Le constat est sans appel : la crise que nous traversons a converti au numérique des populations qui en étaient jusque-là encore éloignées. En quelques semaines, la digitalisation de notre société et de notre économie a connu une accélération sans précédent. Le numérique est même désormais présenté comme une solution à la crise sanitaire et économique : il permet de conserver le lien malgré la contrainte de la distanciation physique, il rend possible le télétravail, les achats en ligne et les échanges virtuels, nécessaires pour limiter les déplacements et les contacts.
Pour autant, reconnaître son caractère désormais indispensable ne doit pas nous aveugler sur ses aspects négatifs. Car ce virage vers le tout digital n’est pas sans impact. Le premier d’entre eux est la pollution, certes invisible, mais, loin d’être virtuelle. Car le digital pollue, de manière plus sournoise que notre agriculture intensive ou que notre consommation de pétrole. Les infrastructures réseau, les écrans, l'ensemble des composants électroniques et l’énergie nécessaire qui permettent l’acheminement et la consultation des contenus digitaux consomment une quantité finie de ressources naturelles.
La consommation d’énergie du numérique est aujourd’hui en hausse de 9% par an, selon The Shift Project, en incluant l’énergie de fabrication et d’utilisation des équipements. La part du numérique dans les émissions de gaz à effet de serre a augmenté de moitié depuis 2013, passant de 2,5% à 3,7% du total des émissions mondiales. Et tout ça, avant le confinement. De la même façon, fin 2019, une étude du cabinet GreenIT montrait que la contribution du numérique à l’empreinte globale de l’humanité était loin d’être négligeable : le secteur contribue à 4,2% de la consommation d’énergie primaire et à 5,5% de sa consommation d’électricité. On est loin du temps où on nous expliquait que le digital allait sauver la planète en réduisant la déforestation.
Tout n'est pas recyclable
En tant que consommateurs, nous sommes au cœur de ce cercle vicieux. L'obsolescence programmée de nos smartphones, smart TV ou consoles de jeu nous entraîne dans une consommation déconnectée de nos besoins, vers un toujours plus de tout, sans limites. Or notre monde a ses limites. Nos ressources ne sont pas infinies. Et tout n'est malheureusement pas recyclable.
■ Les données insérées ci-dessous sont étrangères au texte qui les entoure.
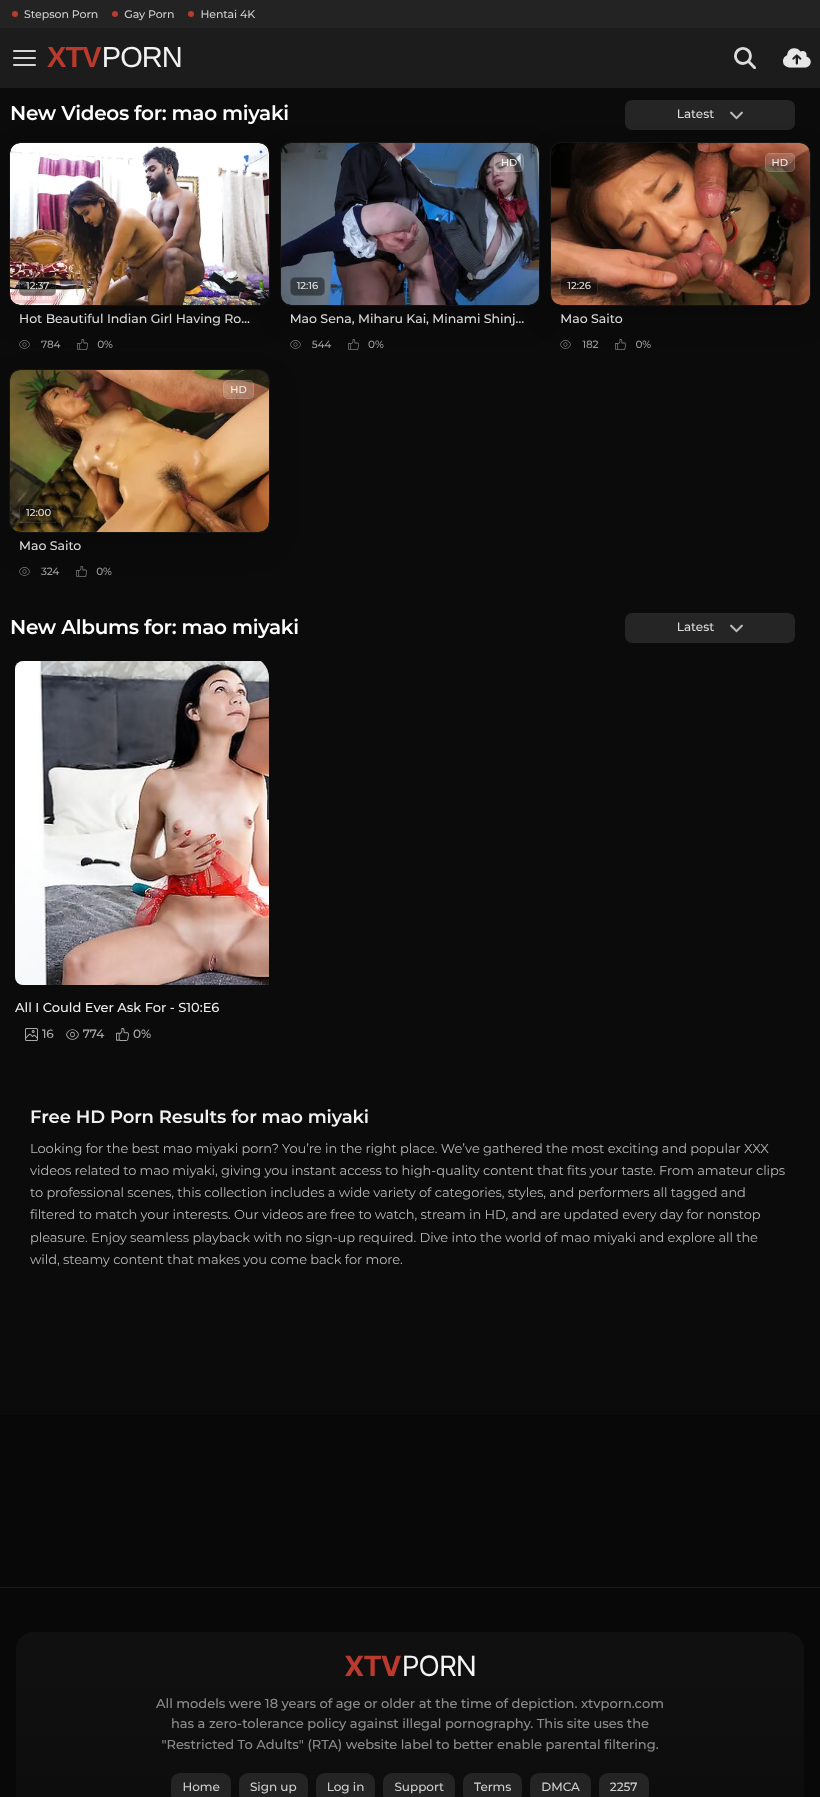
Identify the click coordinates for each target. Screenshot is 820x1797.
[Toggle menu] (24, 58)
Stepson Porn (61, 14)
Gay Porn (149, 14)
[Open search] (745, 58)
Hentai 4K (227, 14)
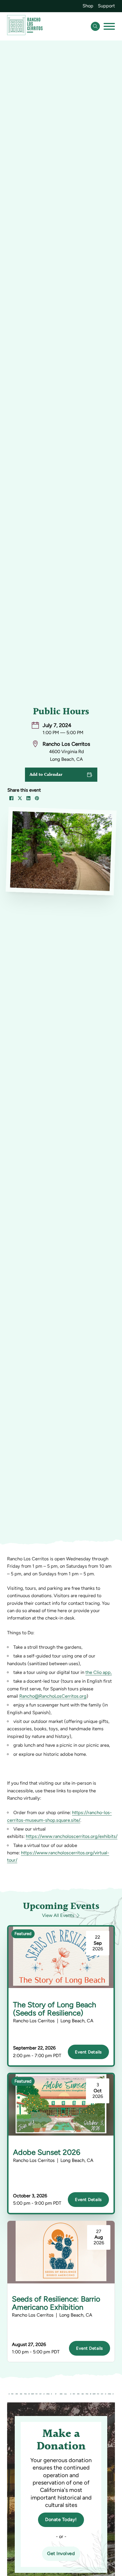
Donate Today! (61, 2519)
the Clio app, (98, 1672)
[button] (61, 775)
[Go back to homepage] (25, 26)
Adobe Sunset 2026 (46, 2152)
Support (106, 5)
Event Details (88, 2052)
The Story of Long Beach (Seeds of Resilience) (54, 2008)
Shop (88, 5)
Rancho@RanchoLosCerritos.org (53, 1696)
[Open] (109, 26)
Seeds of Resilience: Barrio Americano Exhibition (56, 2303)
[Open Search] (95, 26)
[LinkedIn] (28, 798)
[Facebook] (11, 798)
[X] (20, 798)
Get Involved (61, 2553)
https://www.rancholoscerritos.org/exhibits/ (71, 1836)
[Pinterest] (37, 798)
Comment pouvons-nous agir, concrètement, pour que notre consommation digitale soit moins polluante, alors même que l’utilisation de toutes ces interfaces devient vitale ? C’est une question qui sera clé pour les années qui viennent. Et elle concerne l’ensemble de notre société.
Mais notre penchant à vouloir disposer des dernières innovations n'est pas le simple fait de notre égoïsme ou de notre inconscience. Il est aussi mobilisé par une addiction numérique que certain qualifie même de «pollution mentale» : pour retenir notre attention, certains sites, réseaux sociaux ou applications que nous consultons quotidiennement n'hésitent pas à déployer de multiples stratégies nocives pour capter notre temps disponible. Commençons par prendre conscience de cette pollution. Agissons ensuite sur nos comportements : modération, prévention, attention… Autant d’inflexions que nous devons maintenant faire, en les considérant comme des opportunités de croissance positive et non comme des restrictions frustrantes.
Avec cette prise de conscience, une nouvelle économie issue du numérique peut enfin voir le jour, 20 ans après sa création. Car, plus que jamais, le digital peut - et doit - devenir le socle d’une nouvelle économie. À nous tous d’être les co-créateurs de ce nouveau modèle. Un modèle plus soucieux du bien commun, porteur d’usages qui devront être responsables, répondant à des enjeux financiers mais aussi sociaux et environnementaux. Bref, une nouvelle économie qui refond son modèle à l’âge adulte, pour montrer la voie d’un avenir durable qui nous rassemble.